Output the data from the line containing "The height and width of the screenshot is (1232, 974)." through the end as a two-column CSV with the columns text and answer, giving one row per text-and-answer pair. Put each value in one quoted field with its line breaks replaced by spaces, and leave the pictures out.

** Start Data in this exercise **

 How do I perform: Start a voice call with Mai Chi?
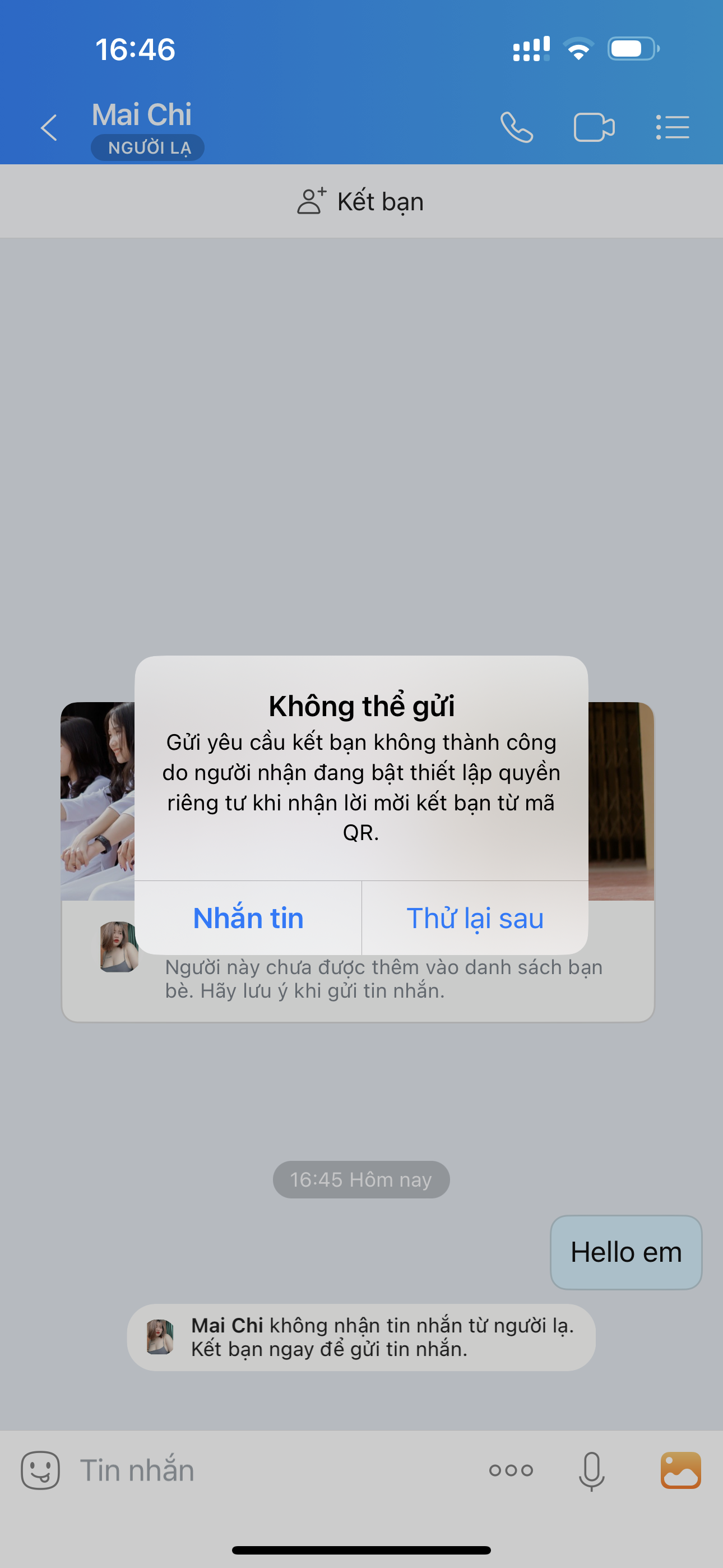[517, 128]
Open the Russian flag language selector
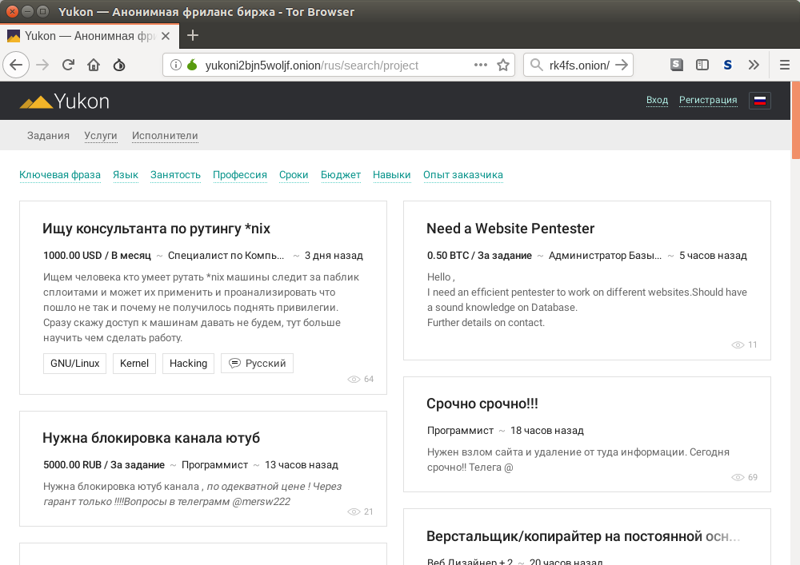 click(759, 100)
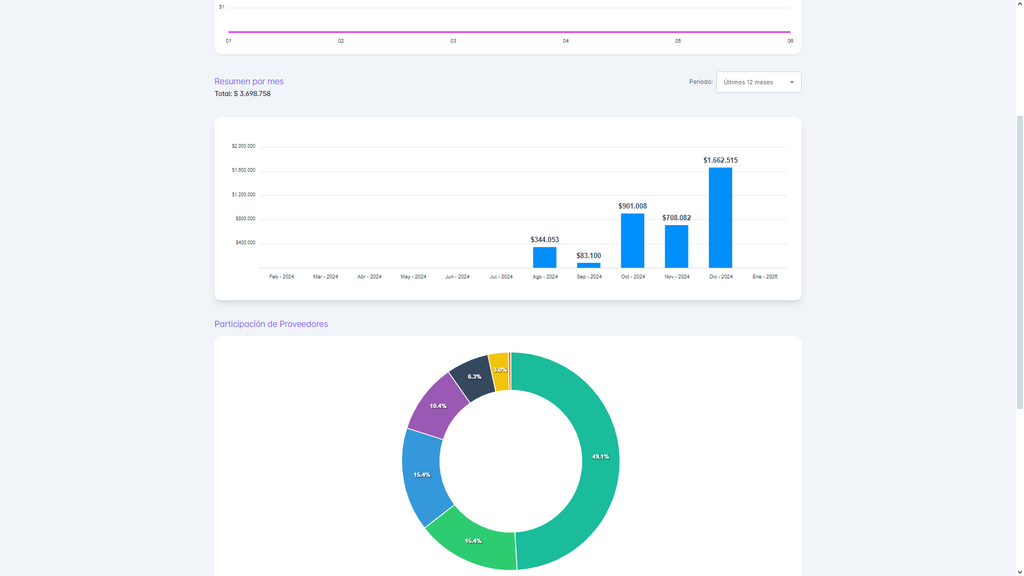The width and height of the screenshot is (1024, 576).
Task: Click the dropdown arrow in the Período selector
Action: (x=791, y=82)
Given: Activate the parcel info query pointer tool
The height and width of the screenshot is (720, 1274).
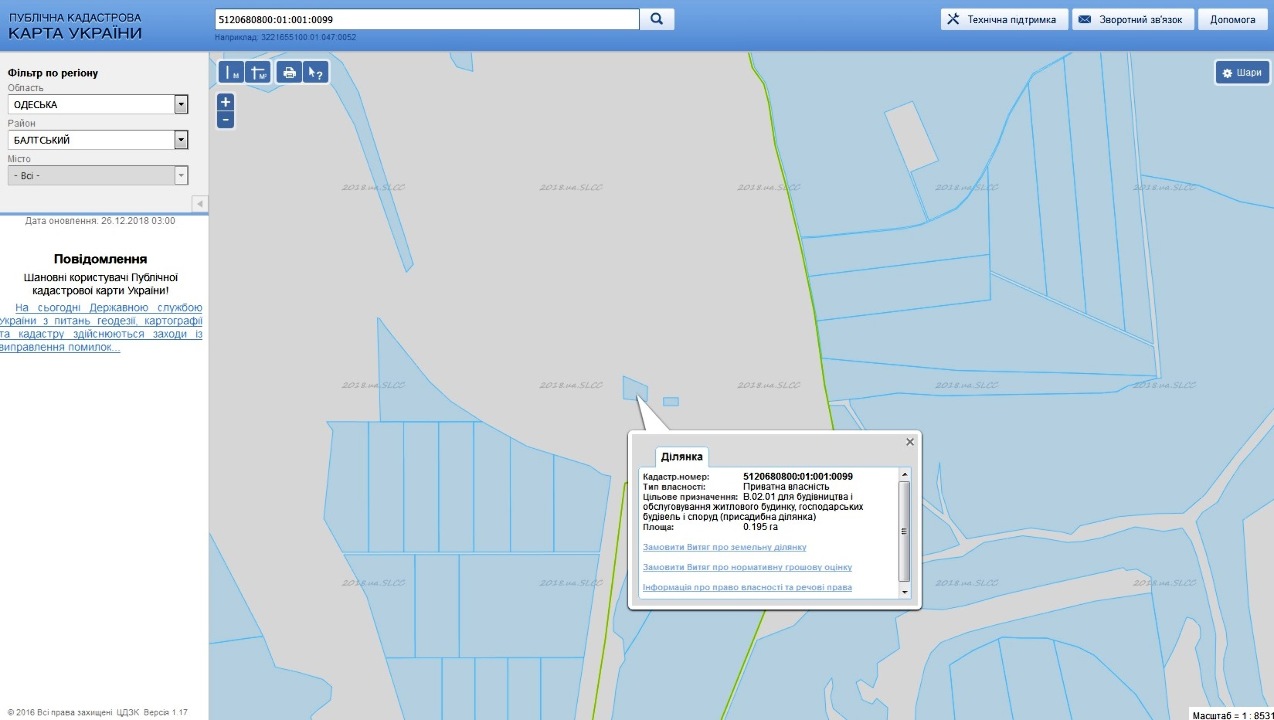Looking at the screenshot, I should pyautogui.click(x=315, y=72).
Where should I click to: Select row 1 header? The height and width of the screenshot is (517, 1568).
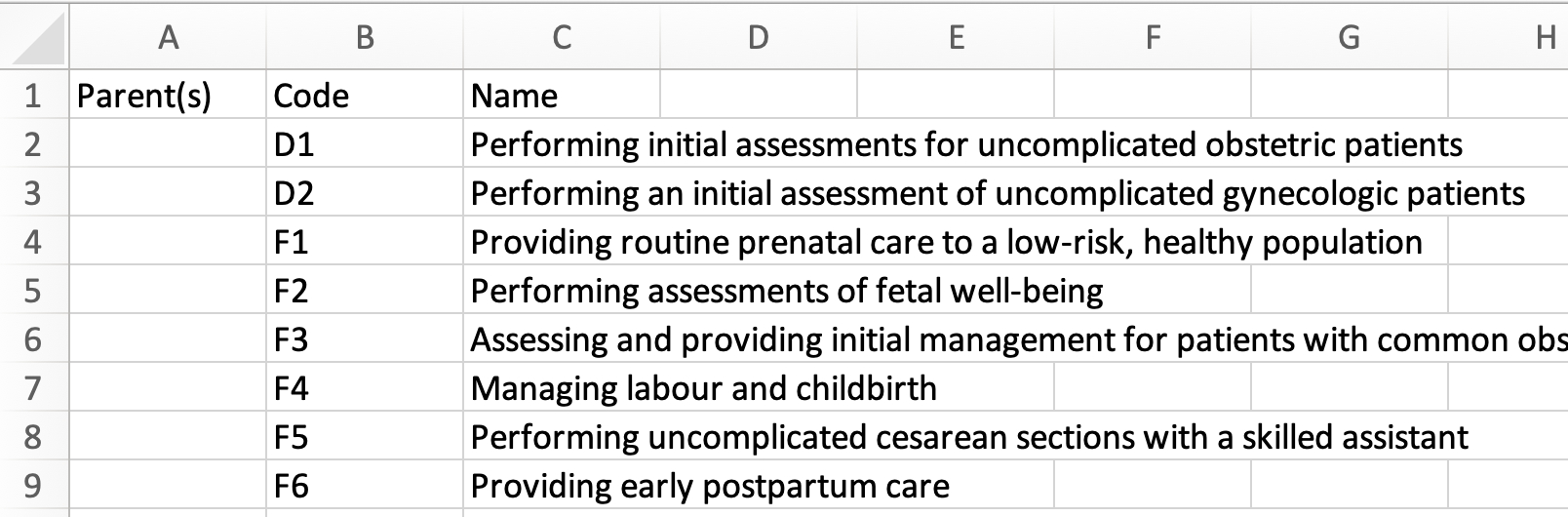pos(33,96)
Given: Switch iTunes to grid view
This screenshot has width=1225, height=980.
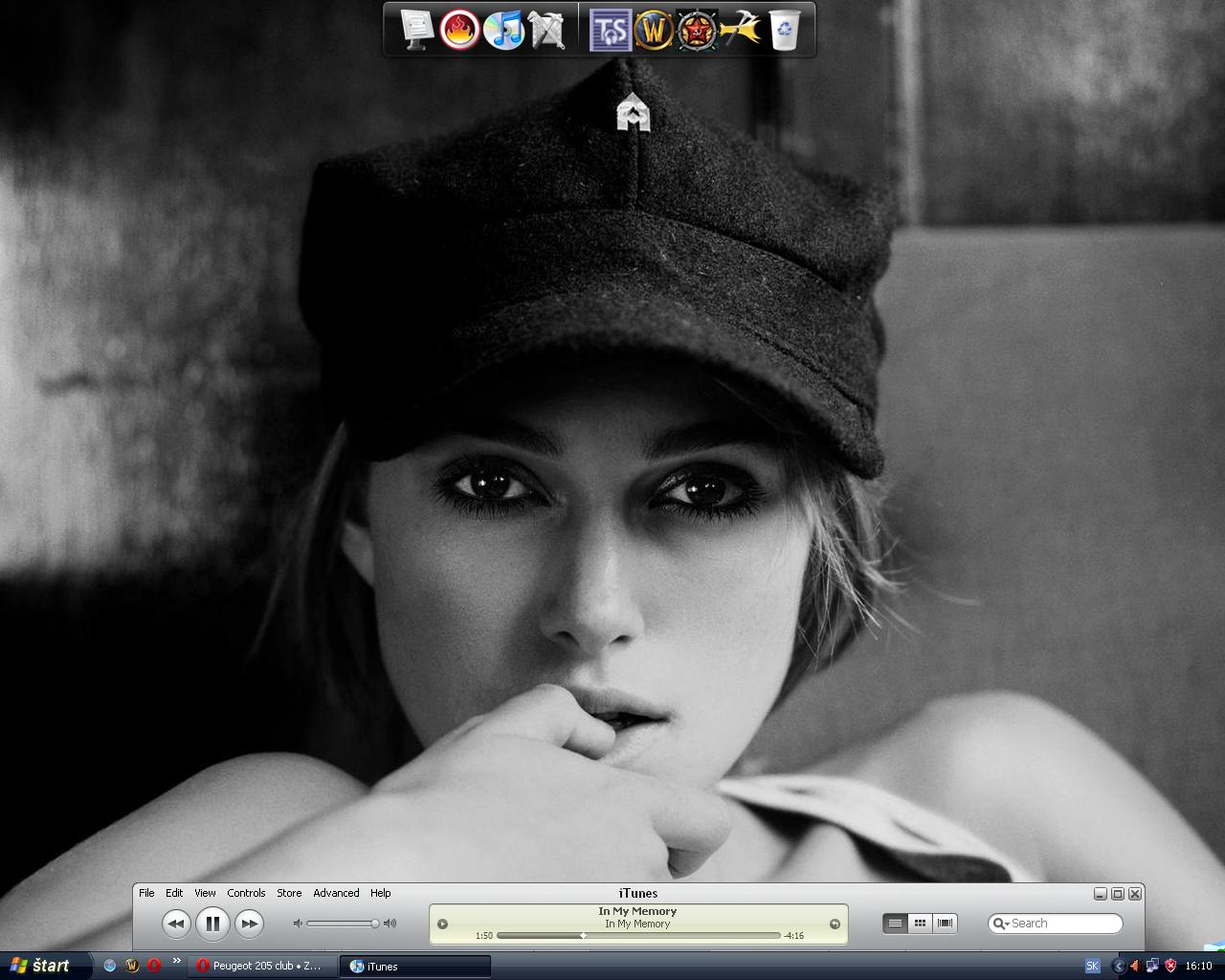Looking at the screenshot, I should tap(920, 924).
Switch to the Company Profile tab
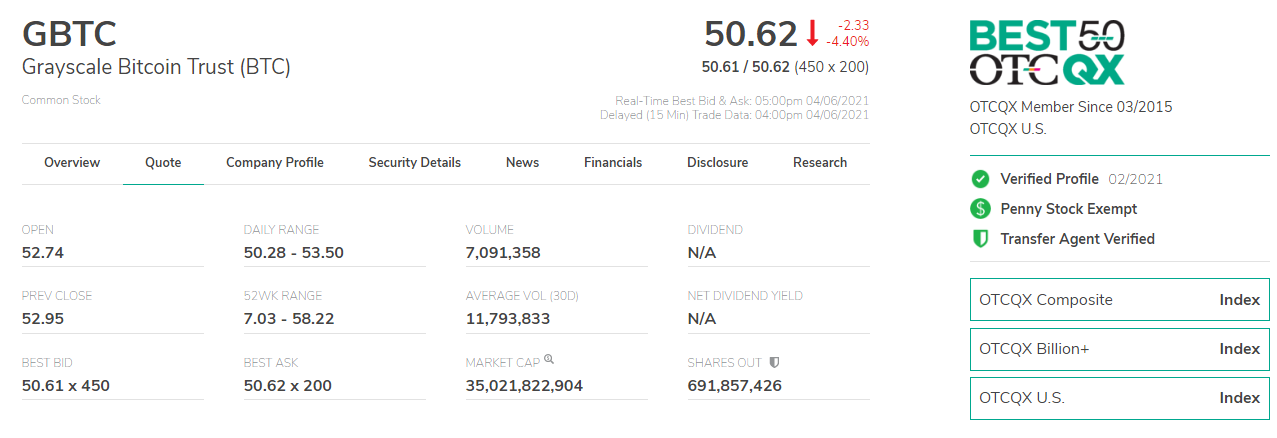The width and height of the screenshot is (1277, 438). pyautogui.click(x=275, y=163)
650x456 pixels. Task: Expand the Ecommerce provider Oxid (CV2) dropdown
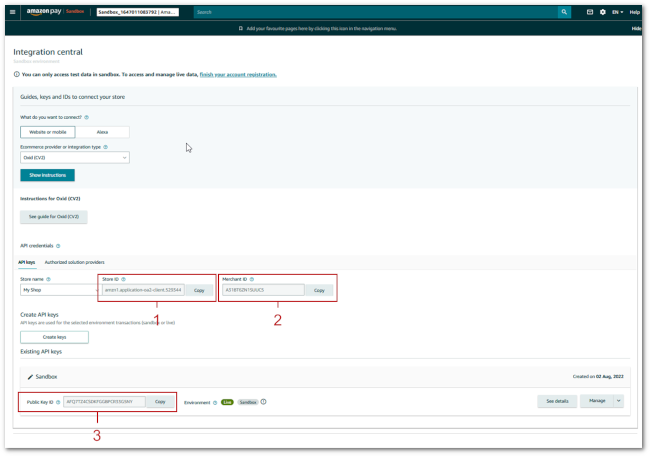[x=75, y=157]
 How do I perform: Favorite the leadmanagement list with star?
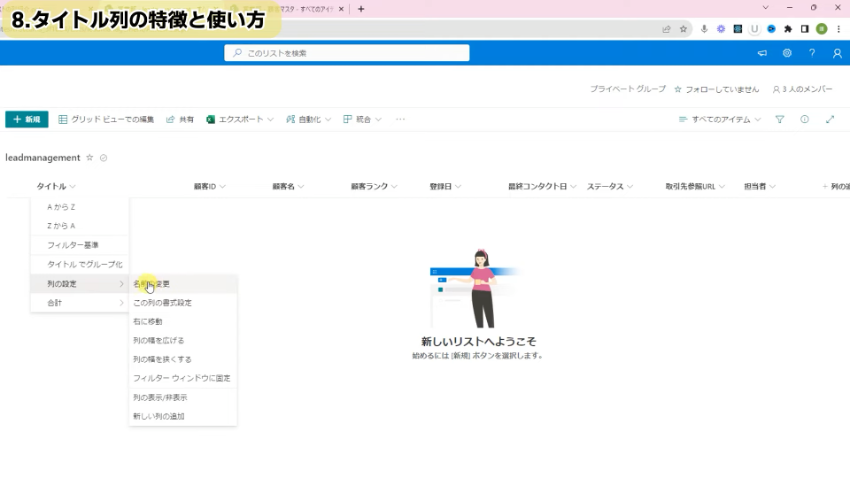90,158
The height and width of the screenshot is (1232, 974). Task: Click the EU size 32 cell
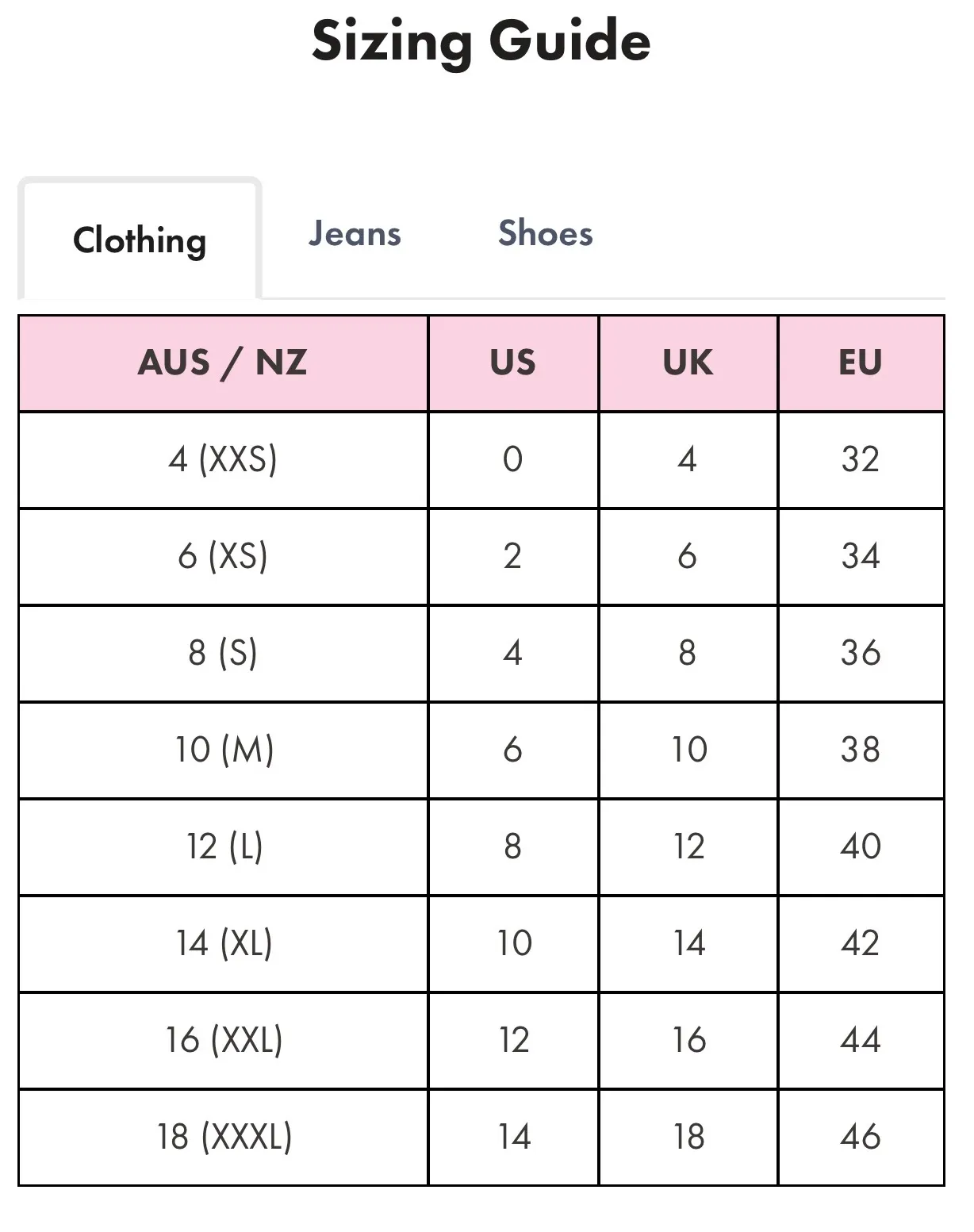coord(860,459)
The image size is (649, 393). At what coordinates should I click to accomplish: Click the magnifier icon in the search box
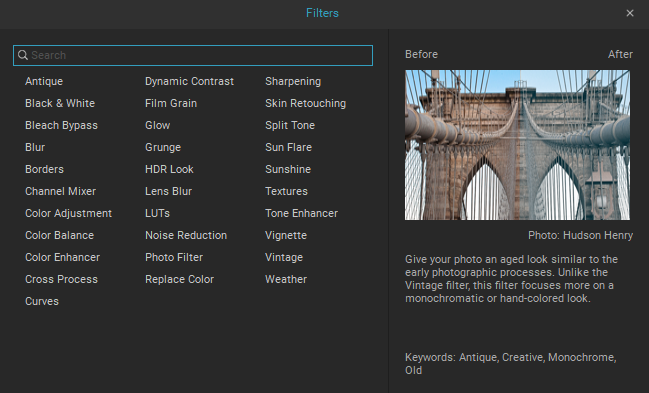pyautogui.click(x=23, y=55)
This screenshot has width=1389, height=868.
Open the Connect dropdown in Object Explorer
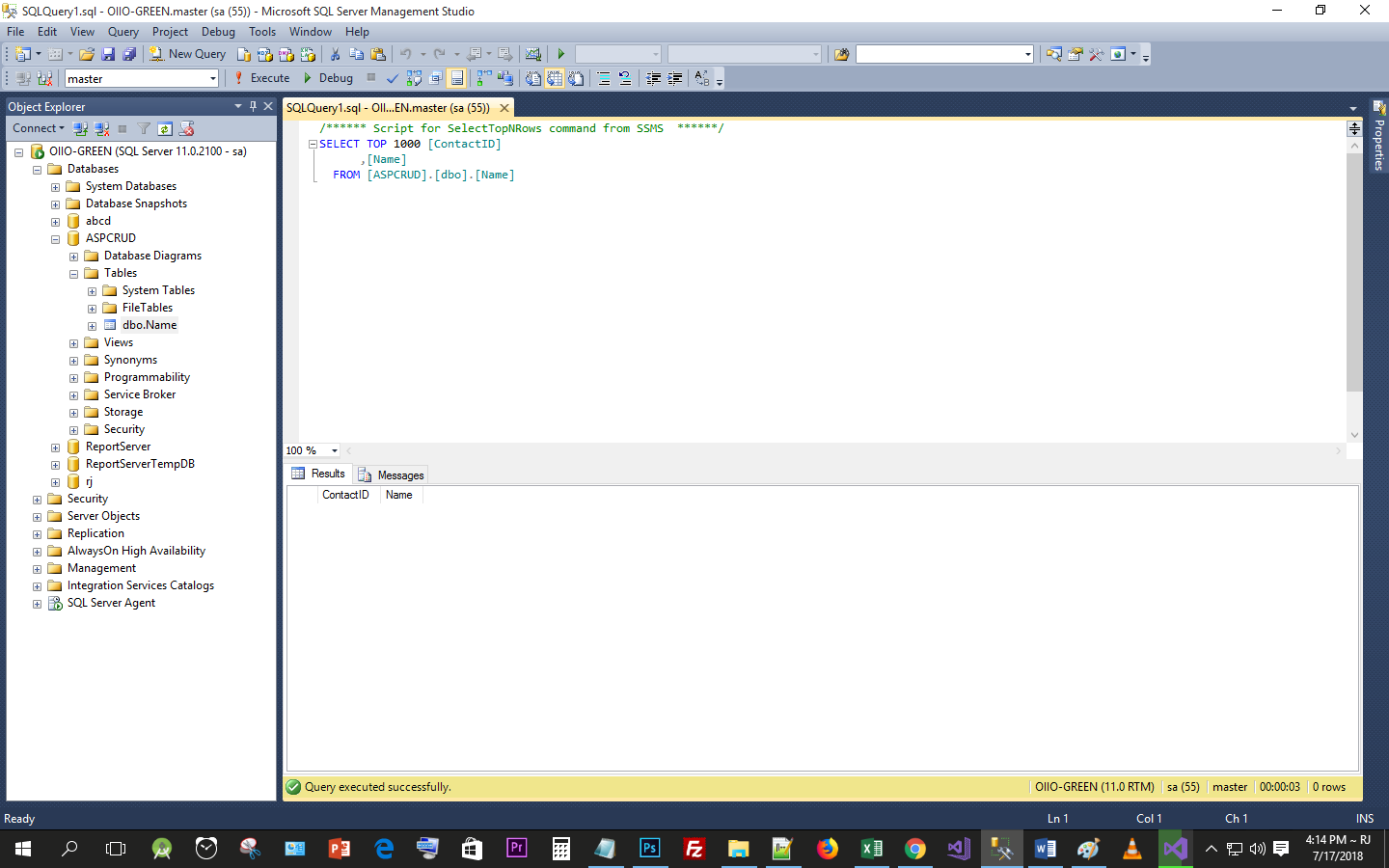click(x=39, y=127)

** End Data in this exercise **

▶ Response to this task:
text,answer
"The height and width of the screenshot is (1232, 974). Task: Click the EU size 32 cell","coord(860,459)"
"The image size is (649, 393). At what coordinates should I click to accomplish: Click the magnifier icon in the search box","pyautogui.click(x=23, y=55)"
"This screenshot has width=1389, height=868. Open the Connect dropdown in Object Explorer","click(x=39, y=127)"